CHHR: Please give a brief introduction.
My name is Bethany, and I run the website and Instagram @wraithsandroses. When I’m not busy being a Mom and college student, I occasionally read a book or two. 😉
CHHR: When did you start reviewing horror books?
I’ve been officially reviewing for a year-and-a-half. I started reviewing sort of by accident. One day I just started posting book pictures and it evolved into what it is today. Horror is my main reading genre, so naturally I have more horror reviews.
CHHR: What social media platform(s) do you prefer? Why?
Right now, I frequent Instagram and Twitter. I have more of a following on Instagram due to the book pictures, but I like the one-on-one interaction that Twitter offers. I feel like Instagram is where I meet people, but Twitter offers a chance to get to know them better.
CHHR: Do you like print or eBooks? Or both?
Both, for sure. I love the feeling of a book in hand, but eReaders are so practical and I love that I can easily carry more than one book at a time. I’m not a “book snob” in any regard: reading is reading.
CHHR: What does your ideal reading space look like?
I don’t think I have a set or ideal space. But being that I have mild ADD it MUST be quiet. I can’t read with a lot of noise or even music in the background. Only if the book is extremely riveting can I read with background noise. I appreciate atmosphere, so I’ll say my ideal space is a quiet room on a rainy evening. 😉
CHHR: What advice would you give your fellow horror book reviewers?
Read what you want to read, and review truthfully. Not every book is for everybody, so it’s important to be honest—even if it’s an unpopular opinion. Reviewers don’t exist just to stroke egos for popularity; people will see through that guise.
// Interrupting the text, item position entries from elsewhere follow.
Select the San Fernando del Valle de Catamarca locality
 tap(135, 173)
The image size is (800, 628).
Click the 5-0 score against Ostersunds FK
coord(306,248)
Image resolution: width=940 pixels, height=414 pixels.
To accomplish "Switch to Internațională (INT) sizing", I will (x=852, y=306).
CHHR: Do you dog ear or bookmark?
I typically bookmark, though I am not against dog-eared pages or even writing in the margins. Books should be loved. If the book belongs to me and isn’t a rare copy or something of that nature—I will highlight, dog ear, make notes, etc. One of my favorite things to find in thrift stores is books with markings from the previous owner.
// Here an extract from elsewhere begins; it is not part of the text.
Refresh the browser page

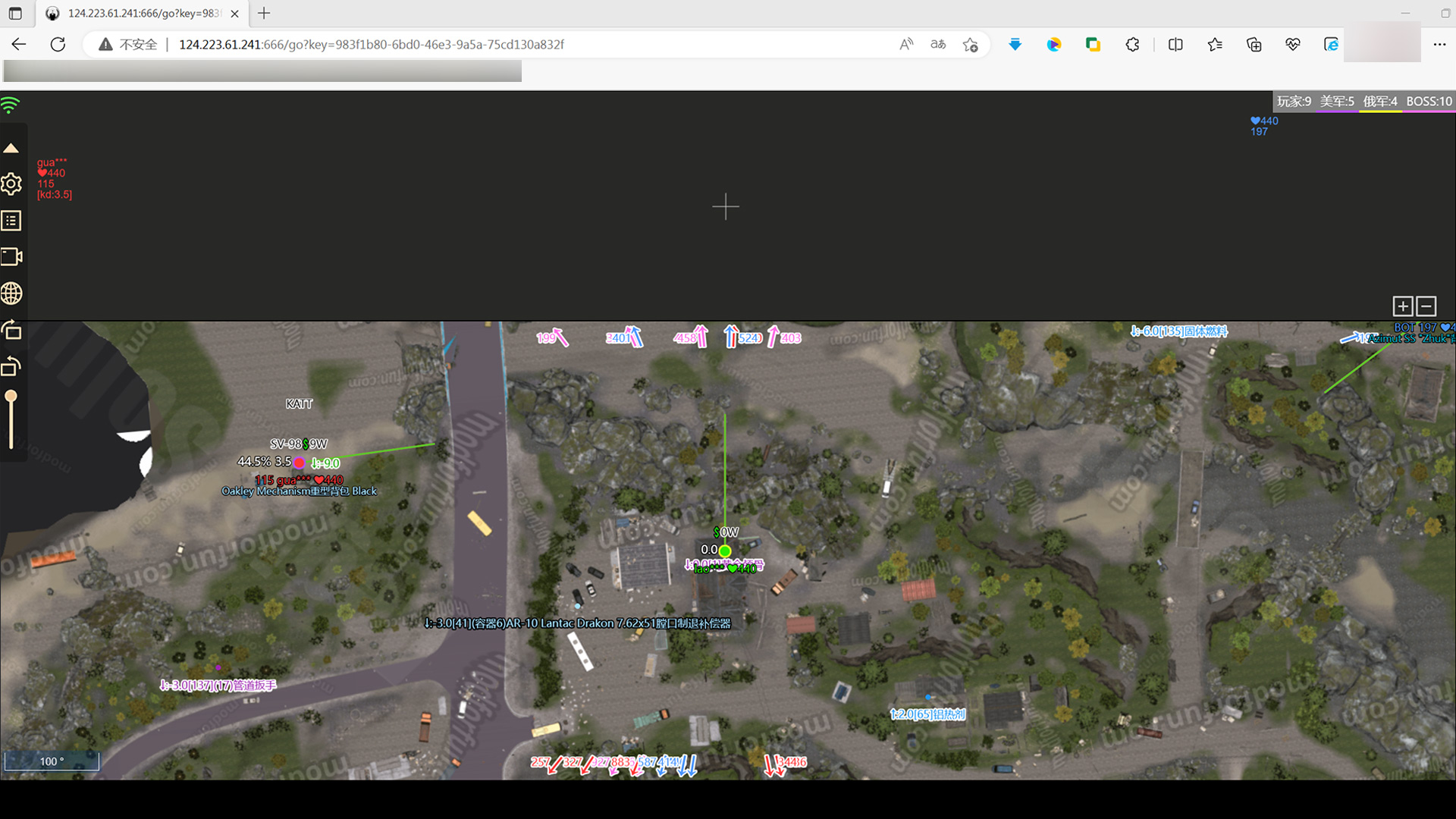pyautogui.click(x=58, y=45)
CHHR: What is your favorite horror book? Why?
I have yet to find a book that has topped Stephen King’s IT. It is one of those books that I finished and immediately felt sad about the fact that I would never again be able to pick up that book and read it for the first time. Which is funny, because I think that speaks so much to the overall theme and feeling of IT. The things we carry in our lifetime, but don’t quite have access to like we did before. I love King for that; the way that his “horror” blends so perfectly with the ordinary. Like looking at pretty wallpaper and peeling it back to find rot underneath.
CHHR: What is your least favorite horror book? Why?
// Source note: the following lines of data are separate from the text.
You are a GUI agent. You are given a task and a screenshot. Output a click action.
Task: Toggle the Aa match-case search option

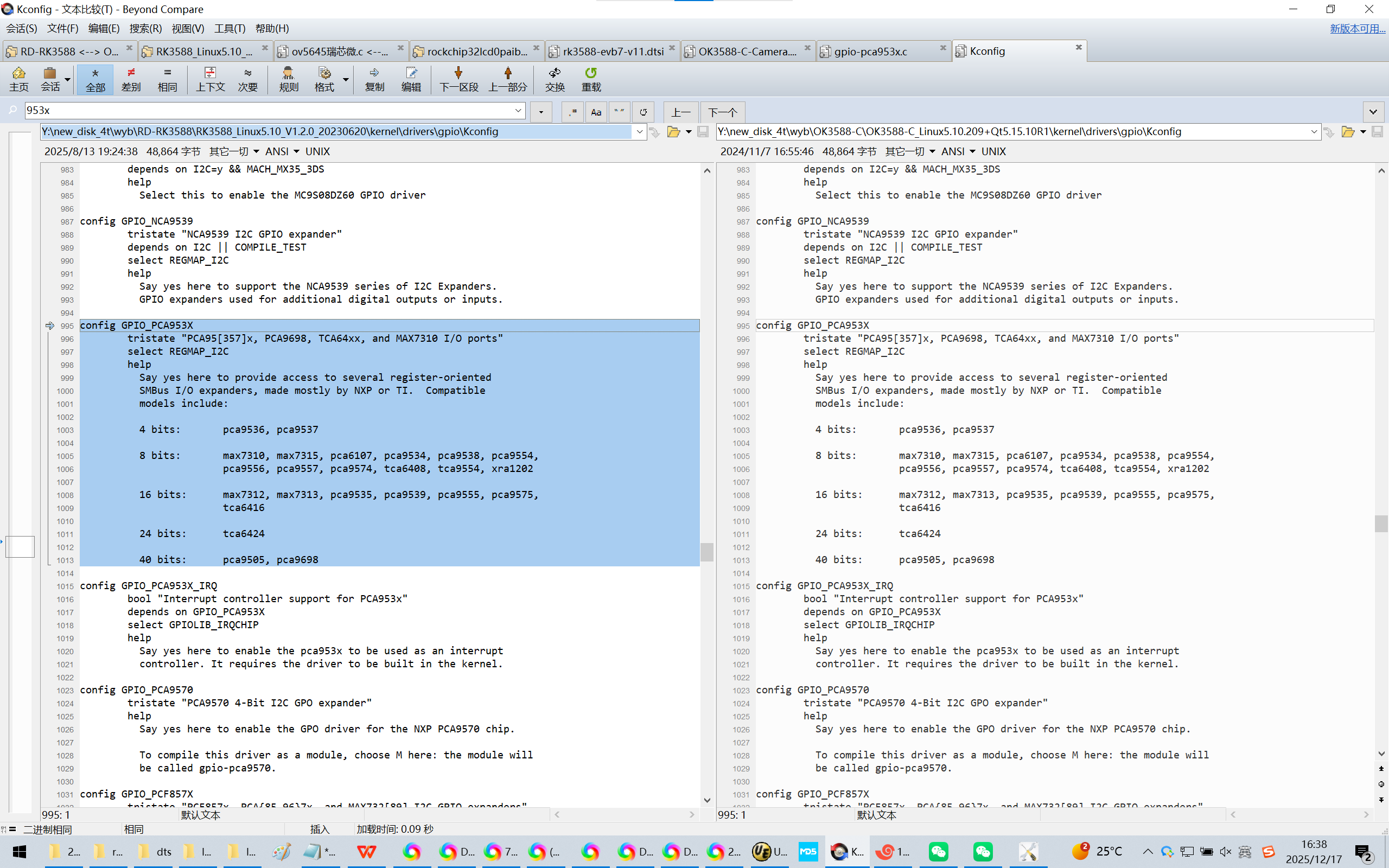coord(596,112)
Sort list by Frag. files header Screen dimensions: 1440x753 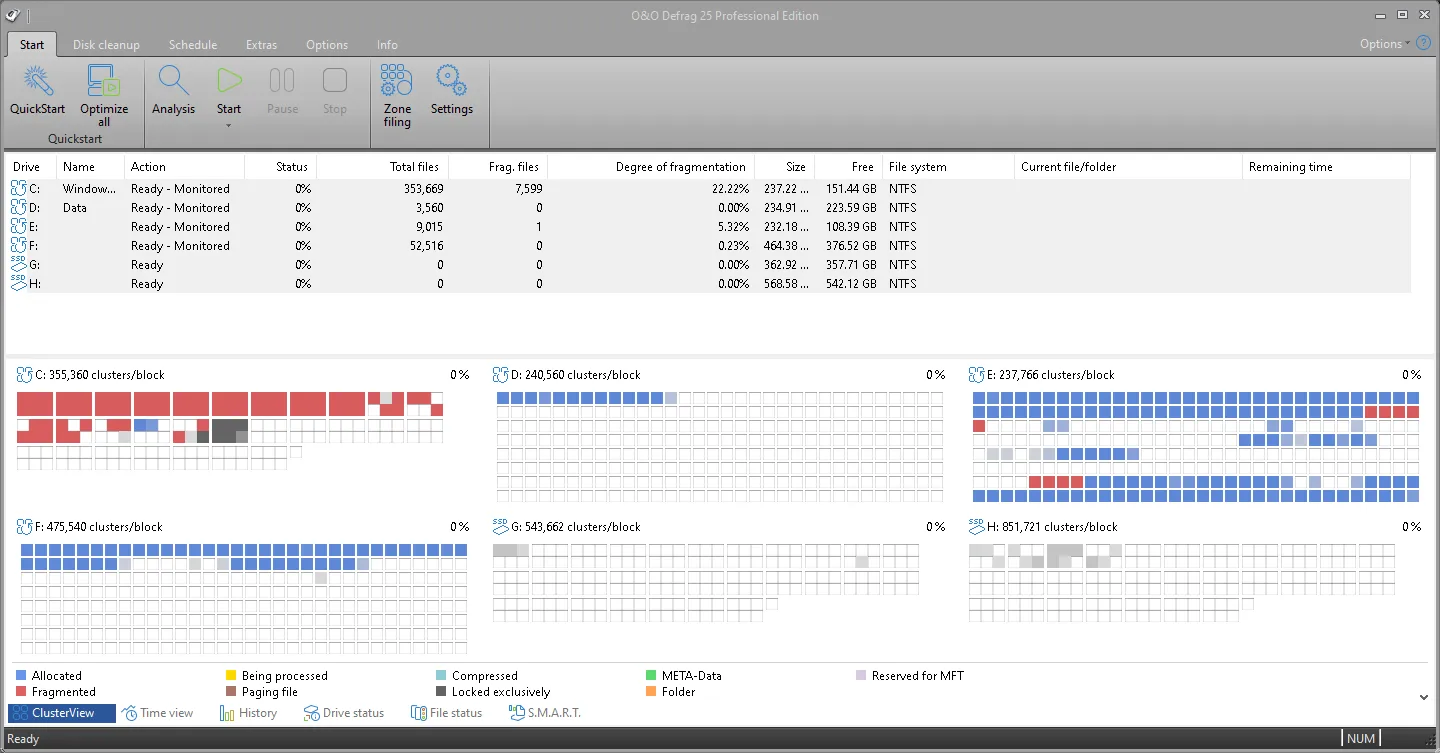tap(513, 167)
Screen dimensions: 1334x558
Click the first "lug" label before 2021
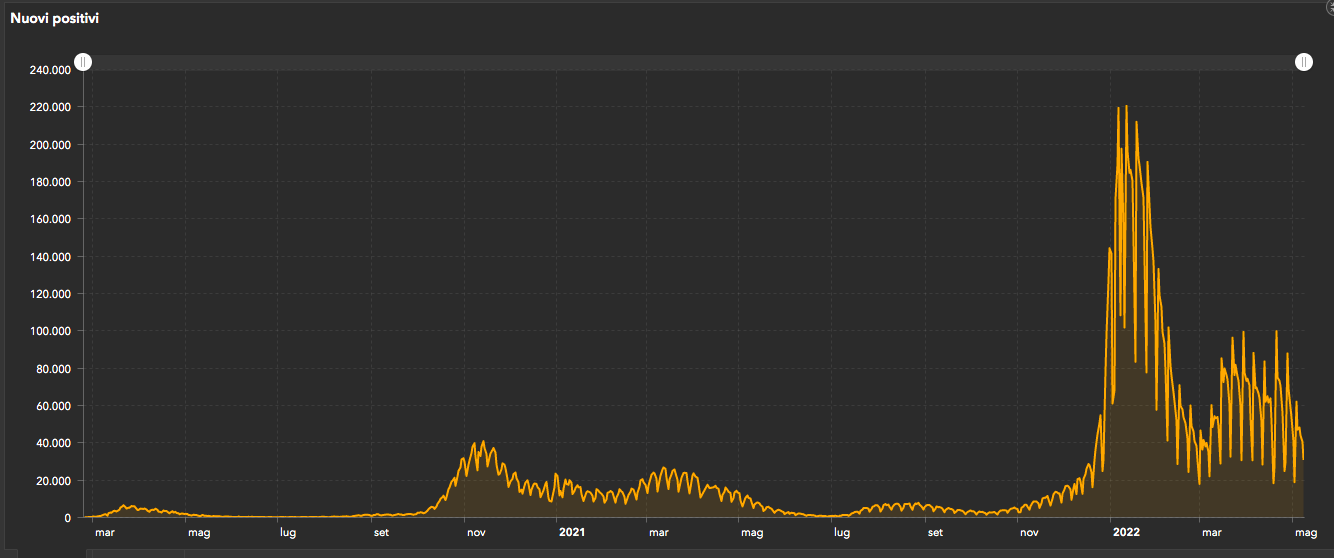(288, 533)
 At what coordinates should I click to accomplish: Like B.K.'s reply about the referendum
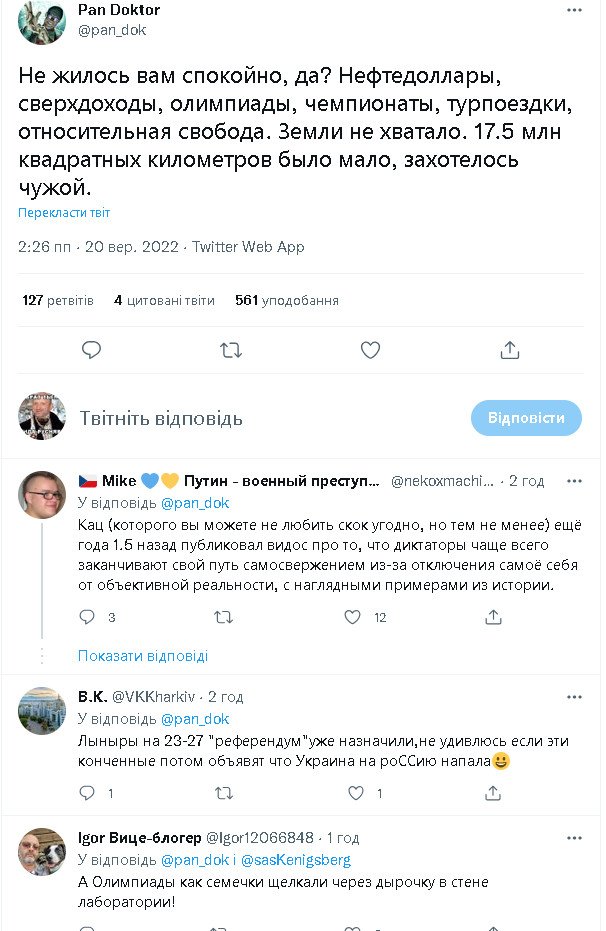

The Girl Next Door by Jack Ketchum. I can’t read books about extreme child abuse, they are just too gut-wrenching. I do think that victim’s stories deserve to be told, but they’re definitely for a certain kind of reader. I can do most true crime, but that specific novel was just harrowing.
CHHR: What is one thing that bothers you about your site?
I am constantly working on my site. My end goal is to be more lifestyle oriented, but still with books as a major centerpiece. I am in full-time school finishing my BA in Journalism and Anthropology, so I work on it in small spurts. One day it will be where I want it, but for now I’m just enjoying the process.
CHHR: How do you keep up with the books you read?
Like how to I read so much? I read sporadically. One day I might sit down and finish a book in a few hours, and the next I might only get to read for 30 minutes. I read multiple books at any one time, and I’m terrible at keeping true to a preset TBR. I read whatever my mood responds to at the time.
CHHR: Do you use Goodreads?
Yes, but not well. One of my goals has been to start updating it more!
CHHR: How do you feel about Amazon cracking down on
I don’t typically review a lot on Amazon, besides just adding a star-review for the author’s sake. The reason being that I hear a lot of bad experiences like Amazon deleting reviews or censoring etc.
CHHR: What makes a great horror book?
My personal standard to consider any book ‘great’ is whether or not I think about it when I’m not reading. A good horror book stays with the reader. ‘Horror’ is hard to classify, in my opinion, because it means different things to different people. It should be visceral instead of just following a generic “horror formula.” One of the first things I learned in Anthropology was how to read cultures. What do they hold dear? What are they afraid of? How do these values and fears define them? A lot of questions like that can be answered when we look at their art and literature. Horror is no different. A good horror novel should touch on those cultural values and fears in some manner.
CHHR: Who is your favorite horror author?
Well, I already praised Stephen King, so I will say another favorite author is Koji Suzuki. He’s known for “The Ring” series and I have been exploring a lot of Japanese horror recently. It is so different from the horror we find in America. It’s uncomfortable and disturbing. I think the Japanese have always been fearless in their literature and art—which in turn reflects in their horror. Junji Ito is another favorite of mine—his horror manga is among the best.